TRAY, SLOT STATUS CAPACITY MEDIA TYPE INTERFACE TYPE CURRENT DATA RATE PRODUCT ID FIRMWARE VERSION CAPABILITIES

85, 2 Replaced 136.732 GB Hard Disk Drive SAS 6 Gbps ST9146803SS MS04

[root@M330_01nh ~]# SMcli Qarray1a -n Qarray1 -p Qa@Ar39! -S -c "show volume [TRAY_85_VOL_1] actionProgress;"

Volume TRAY_85_VOL_1

Action: Copyback

Percent Complete: 28%

Copyback Failure

In instances where a disk is replaced after reconstruction has completed and a copyback fails to initiate, a new Storage Array collect log needs to be obtained and escalated to Sustaining for further investigation to determine why automatic copyback didn’t start. A timeline of the actions carried out and the observed status following each action should accompany the escalation.

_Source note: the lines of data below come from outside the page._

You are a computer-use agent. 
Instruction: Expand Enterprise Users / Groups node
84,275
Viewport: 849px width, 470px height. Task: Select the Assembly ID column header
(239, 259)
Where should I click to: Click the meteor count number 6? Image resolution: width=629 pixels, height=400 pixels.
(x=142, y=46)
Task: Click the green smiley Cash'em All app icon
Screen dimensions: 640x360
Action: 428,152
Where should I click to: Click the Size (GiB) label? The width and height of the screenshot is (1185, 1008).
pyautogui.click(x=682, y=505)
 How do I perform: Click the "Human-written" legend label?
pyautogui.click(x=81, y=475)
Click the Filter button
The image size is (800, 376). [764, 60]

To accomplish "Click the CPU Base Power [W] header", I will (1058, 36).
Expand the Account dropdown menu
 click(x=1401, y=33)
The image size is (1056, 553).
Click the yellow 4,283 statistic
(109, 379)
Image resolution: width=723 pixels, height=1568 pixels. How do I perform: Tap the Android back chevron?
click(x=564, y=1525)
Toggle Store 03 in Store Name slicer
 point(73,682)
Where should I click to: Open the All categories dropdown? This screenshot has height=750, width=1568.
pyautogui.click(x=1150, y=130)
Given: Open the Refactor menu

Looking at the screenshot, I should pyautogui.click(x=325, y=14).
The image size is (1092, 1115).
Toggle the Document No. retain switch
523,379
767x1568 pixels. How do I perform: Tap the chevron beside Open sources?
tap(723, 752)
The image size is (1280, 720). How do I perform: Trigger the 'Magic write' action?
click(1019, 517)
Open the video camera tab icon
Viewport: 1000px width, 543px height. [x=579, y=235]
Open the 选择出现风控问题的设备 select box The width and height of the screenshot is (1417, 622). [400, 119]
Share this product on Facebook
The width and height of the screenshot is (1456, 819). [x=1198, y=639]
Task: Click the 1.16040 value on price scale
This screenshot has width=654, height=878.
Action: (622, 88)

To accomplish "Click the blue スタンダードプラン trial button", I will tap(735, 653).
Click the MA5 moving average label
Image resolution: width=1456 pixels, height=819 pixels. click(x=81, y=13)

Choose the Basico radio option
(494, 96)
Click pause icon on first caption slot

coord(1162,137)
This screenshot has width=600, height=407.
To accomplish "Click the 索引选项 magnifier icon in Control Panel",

If the drive swap appeared to go smoothly and the service and failure lights on the new drive are off then check the status of the drive in the CLI to ensure it is “optimal” or “replaced” and has the same characteristics as other drives in the volume. In particular ensure it is running the same firmware. EG :

[root@M330_01nh ~]# SMcli Qarray1a -n Qarray1 -p Qa@Ar39! -S -c "show drive [85,2];"

Drive at Tray 85, Slot 2

Status: Optimal

Mode: Unassigned

Associated volume group: None

...

Speed: 10,000 RPM

Current data rate: 6 Gbps

Product ID: ST9146803SS

Drive Firmware Version: MS04

...

If the drive compares favourably with the other drives in the volume then manually initiate the copyback procedure with the following command :

SMcli Qarray1a -n Qarray1 -p Qa@Ar39! -S -c "replace drive [<drive>] replacementDrive=<drive>;"

Where <drive> is the tray and slot of the replaced drive. EG for tray 85 slot 2 in Qarray1

SMcli Qarray1a -n Qarray1 -p Qa@Ar39! -S -c "replace drive [85,2] replacementDrive=85,2;"

After a short while the GUI should show the expected copyback indicators shown in “Copyback” above.

Early Swap Copyback Failure

One instance where we expect copyback to fail to automatically start is when a disk is physically replaced before reconstruction to the hot spare has finished. This would normally only be the case if we are proactively swapping a drive unless we have been able to dispatch a disk and an Engineer within the reconstruct phase.

LSI’s reasoning for not initiating copyback in such circumstances is to allow the option to reassign the replacing hot spare as the permanent replacement for the failed drive. The new drive that then replaces the failed drive becomes the new hot spare.

In instances where this happens the procedure above for manually initiating copyback should be followed either remotely or by an onsite Engineer.

Wrong Drive replacement

In the event that an FE swaps the wrong physical drive the situation needs careful consideration in order to formulate the correct recovery procedure. Under no circumstance should the drive be re-swapped and revived or the good drive that was removed used as a replacement! Although it is technically possible to reset this drive and use it as a replacement this should only be done as a last resort and only after internal escalation.

In normal circumstances the removal of a good drive will trigger the usual drive failure procedures and the data will automatically start rebuilding to a hot spare. In these circumstances the erroneous swap should be treated as a new failure and the copyback to the replaced drive manually triggered after the reconstruction has completed using the procedures above. A fresh replacement drive should be ordered to replace the originally failed drive.

If the drive swapped by mistake was not part of the volume group associated with the original failure the 2 incidents can be resolved in parallel.

If the drive swapped by mistake was part of the same volume group then special care should be taken in recovering and internal escalation should be considered. Provided the original disk had completed reconstruction to the hot spare then the original disk can be replaced and copyback started. Replacement of the second “failure” should be addressed after the first has been successfully recovered from.

If the drive swapped by mistake was part of the same volume group and swapped before reconstruction had completed the filesystem maybe compromised. Immediate escalate to Sustaining and create a LSI escalation to avoid data loss/corruption.